Exercise ->
Transcribe the section of the text on BED and GFF start coordinates between "For the BED" and "a GFF file)", inclusive.

Document section ->
******************************
Since `start` attributes are always zero-based, the GFF and BED `start` values
should be identical:

.. doctest::
    :options: +NORMALIZE_WHITESPACE

    >>> bed.start == gff.start == 50
    True

For the BED feature, the second string field (representing the start position)
and the `start` attribute should both be `50` (though one is an integer and the
other is a string) . . .

.. doctest::
    :options: +NORMALIZE_WHITESPACE

    >>> show_value(bed.start)
    50
    >>> show_value(bed[1])
    '50'

. . . but for the GFF feature, they differ -- the `start` attribute is
zero-based while the string representation (the fourth field of a GFF file)
remains in one-based GFF coords:

.. doctest::
    :options: +NORMALIZE_WHITESPACE

    >>> show_value(gff.start)
    50
    >>> show_value(gff[3])
******************************
Data provided ->
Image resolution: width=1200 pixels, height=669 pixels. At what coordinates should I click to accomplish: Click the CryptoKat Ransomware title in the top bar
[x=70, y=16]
******************************
Final result ->
For the BED feature, the second string field (representing the start position)
and the `start` attribute should both be `50` (though one is an integer and the
other is a string) . . .

.. doctest::
    :options: +NORMALIZE_WHITESPACE

    >>> show_value(bed.start)
    50
    >>> show_value(bed[1])
    '50'

. . . but for the GFF feature, they differ -- the `start` attribute is
zero-based while the string representation (the fourth field of a GFF file)